Auctions are good for now, especially if they are linked to flexibility of usage, but there is a still better free-market alternative: an open entry spectrum system. In certain frequency bands, nobody would control any particular frequency and anyone could enter at any time , without the need for a license. Instead, all users of spectrum would pay an access fee that is continuously and automatically determined by the demand and supply conditions at the time, i.e. by the existing congestion in the band. In that system, a broadcaster or any one else who transmits would pay a toll. They would transmit not on any particular frequency but on a much wider band. The TV sets of viewers, as well as other types of receivers would be smart enough to select those bits they want. From the viewer's perspective more providers can reach them, not just those who could afford a government license.
The present auction system compares spectrum to land. But that is based on the present relatively primitive state of technology in which information is basically coded onto a single frequency to prevent interference with other users. For similar reasons, most bands are dedicated to a single purpose, such as mobile phones, radio broadcasting, taxi dispatch, etc. It is as if a highway were divided into wide lanes for each type of usage--trucking, busing, touring, etc.-- and then further into narrow lanes, one for each transportation company. Once one accepts this model for spectrum one can argue about how to distribute the lanes, whether by economics, politics, luck, priority, ethnic diversity, etc. But it is important not to take this model as given. Why not intermingle the traffic of users? And if the highway begins to fill up, charge a toll to every user? And make that toll depend on traffic conditions, so that it is higher at rush hour than at midnight? In such a system, nobody buys ownership to a slice of the road, but rather pays for access to the road environment. A similar concept applies to access to the wireless "ether."

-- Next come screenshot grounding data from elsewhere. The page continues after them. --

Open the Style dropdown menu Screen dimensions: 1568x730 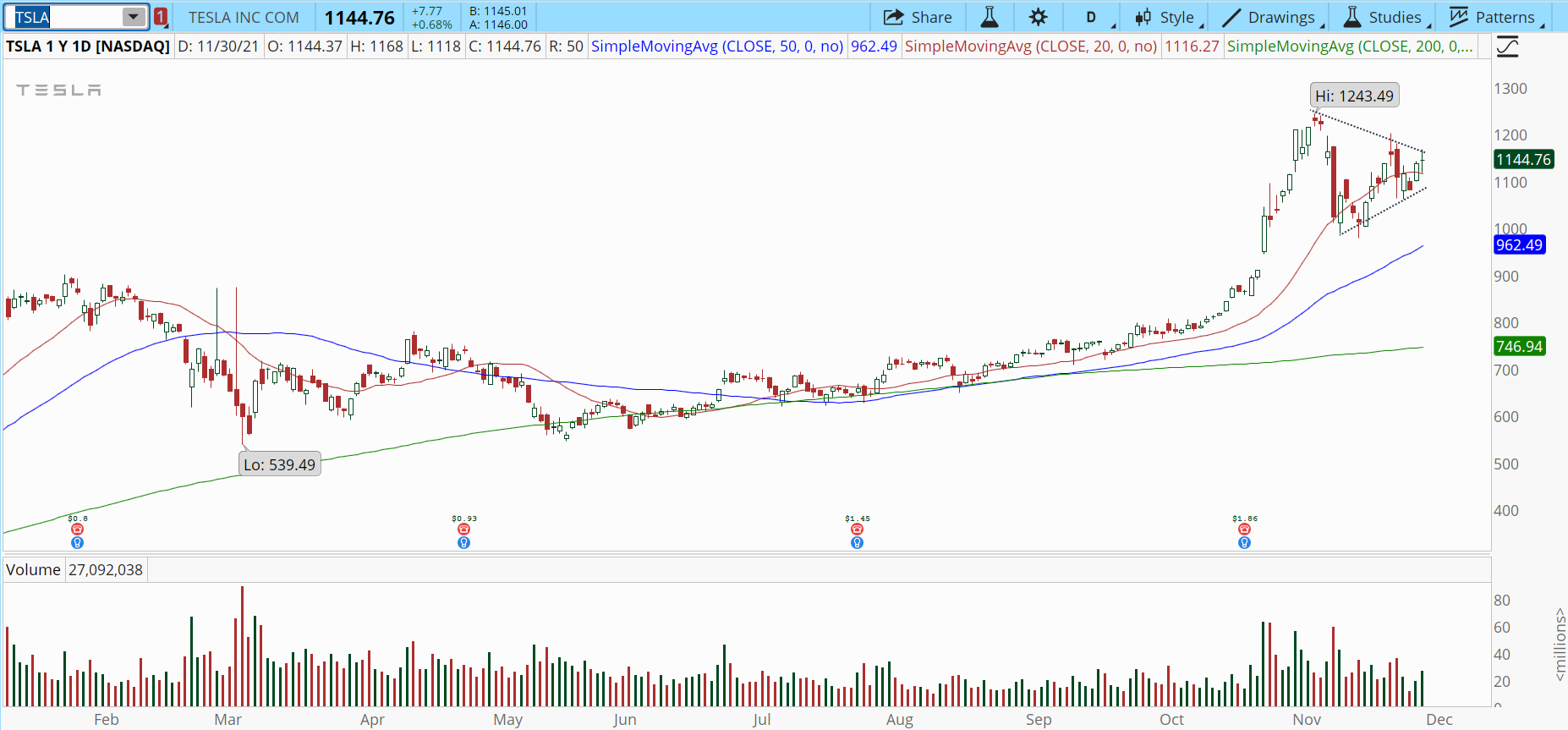point(1167,17)
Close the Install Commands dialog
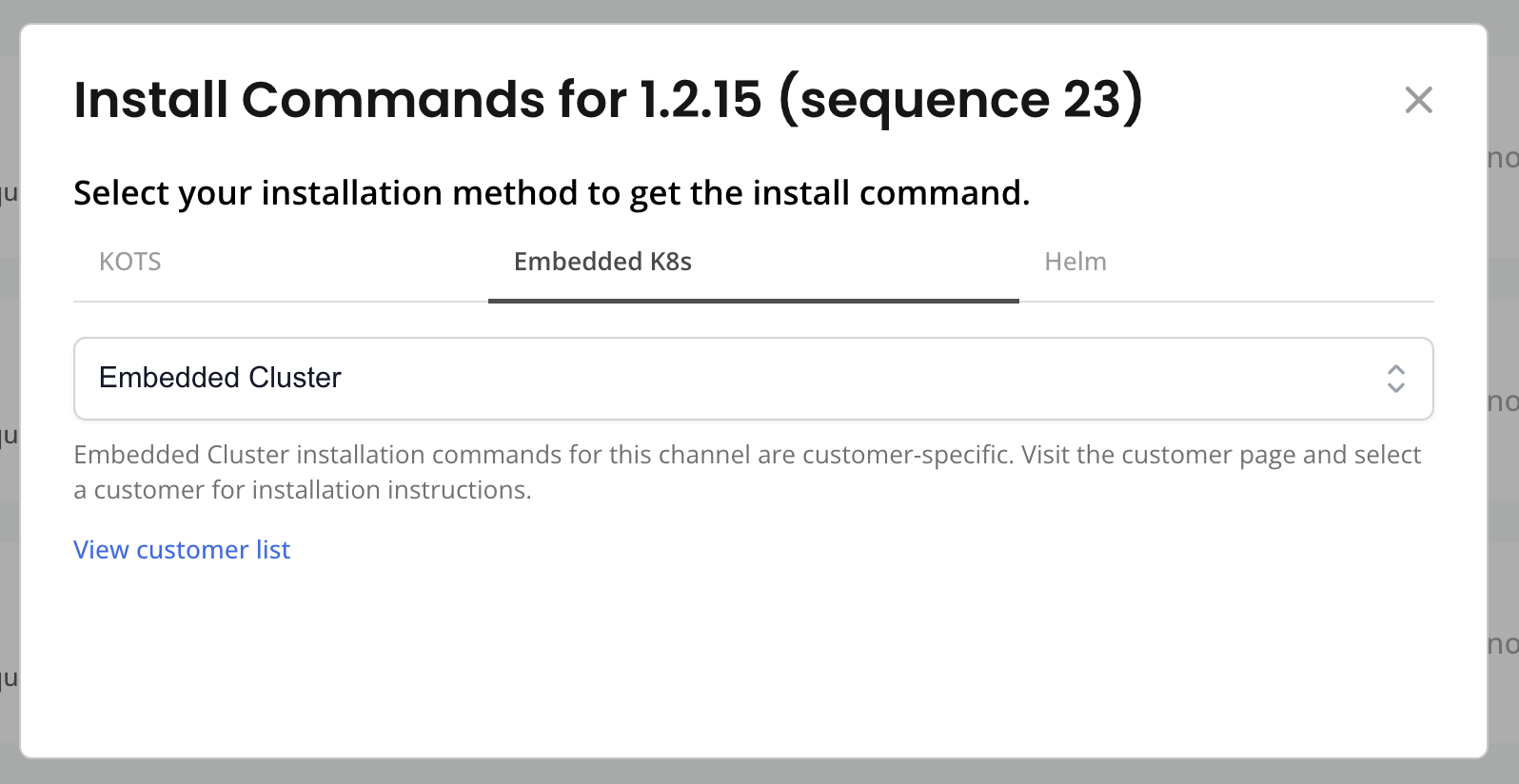Screen dimensions: 1519x784 tap(1418, 100)
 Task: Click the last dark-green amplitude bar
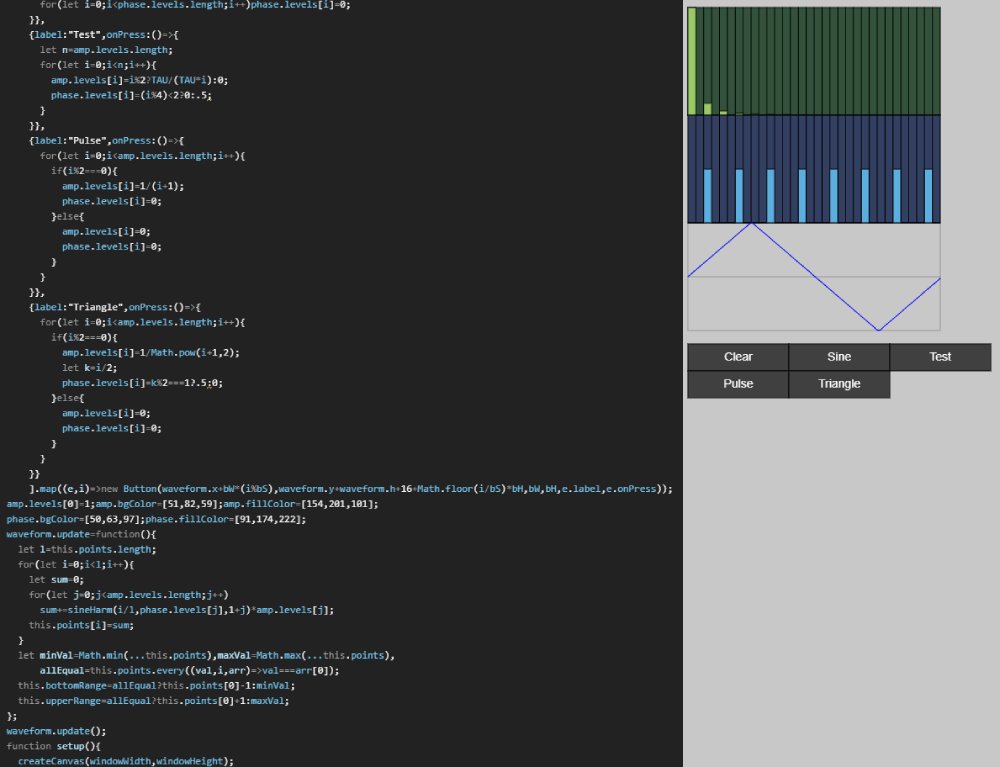936,62
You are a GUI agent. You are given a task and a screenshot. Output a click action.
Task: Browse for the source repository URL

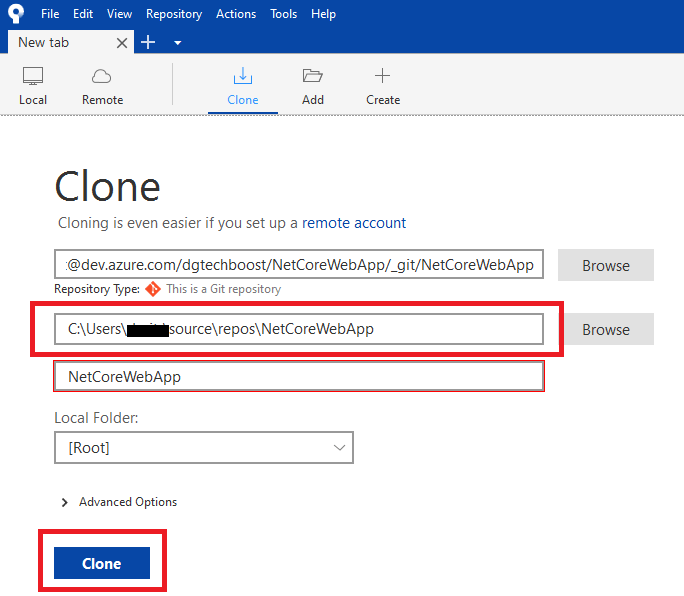(x=605, y=266)

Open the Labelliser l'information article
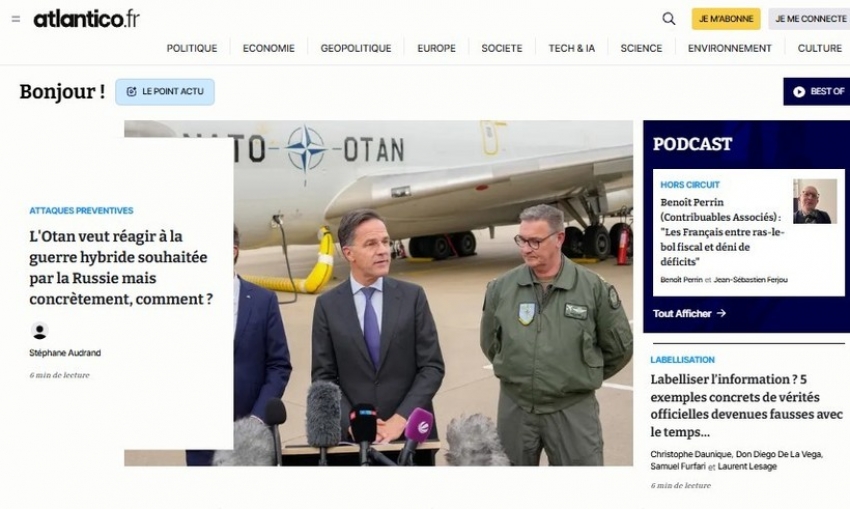(x=746, y=405)
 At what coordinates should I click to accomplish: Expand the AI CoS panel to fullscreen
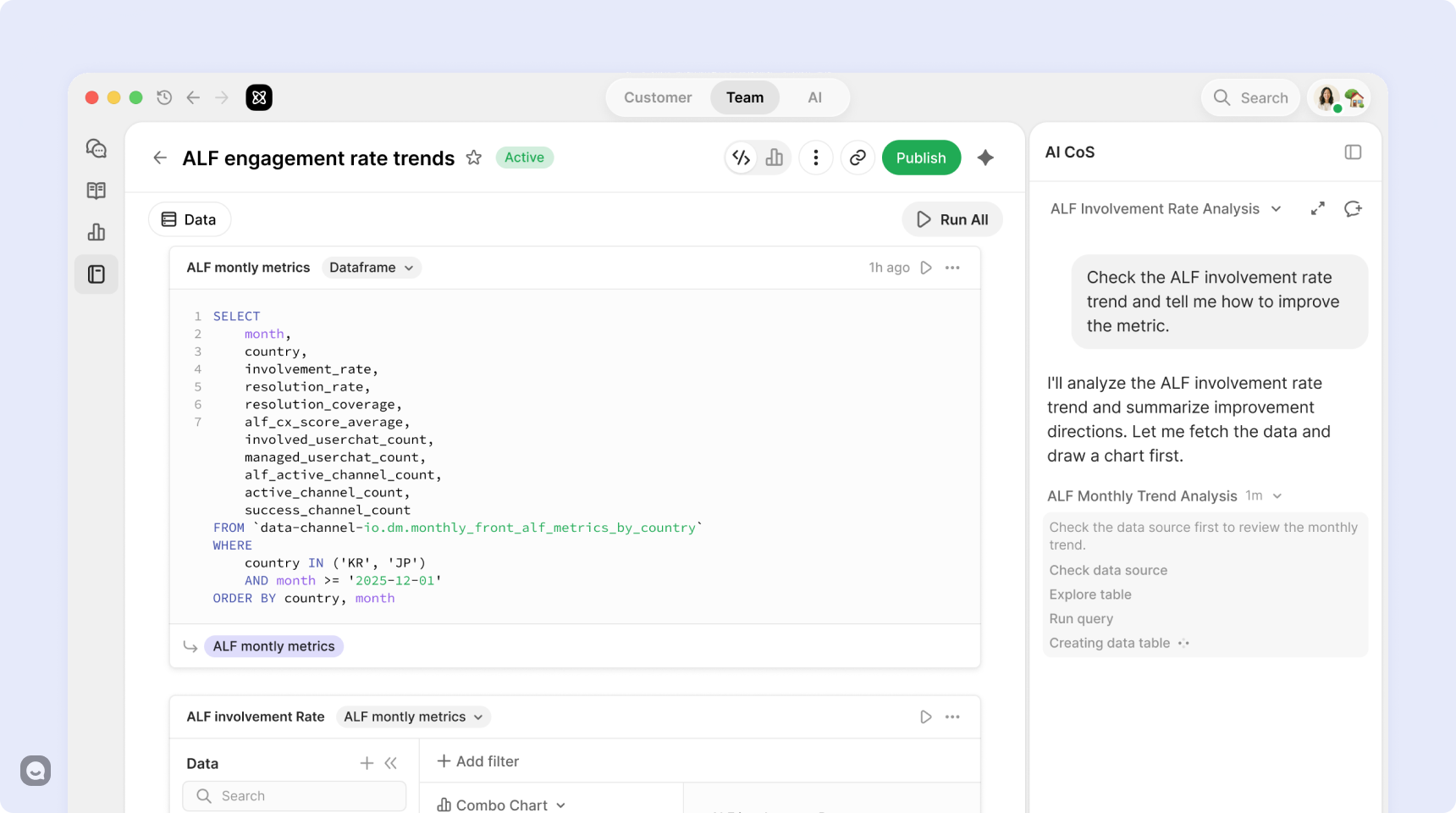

This is not a far-fetched idea. Evolving technology can squeeze much more information into a spectrum band by having the information bits seek temporarily unoccupied frequency slices and time slots rather than stick to one dedicated and protected frequency. And economics, through variations in the access price, can allocate the scarce spectrum most efficiently.
How would the price be set? The users of spectrum bands would run clearinghouses that function like commodity exchanges, not for orange juice and pork bellies but for spectrum. In practical terms, a clearinghouse would basically be a computer that sends out price signals. Those users who accept the price return a signal to that effect and transmit. When capacity is underutilized, prices drop and an updated signal is sent out.
This system need not be applied to every band. For example, some frequencies could be dedicated, to educational or governmental users, who could also resell parts of their capacity to raise operating revenues. Similarly, election candidates could get a "bit endowment" to access the spectrum.
Who gets the proceeds from the access charges? As in the auction, it would be the U.S. Treasury, but with the revenue flow smoothed, rather than dependent on oneshot deals. At present the auction money simply disappears into the black hole of the budget, taking money out of the telecommunications infrastructure just when there is a need to upgrade it. This suggests the need for some funds to be earmarked for re-investment in communications.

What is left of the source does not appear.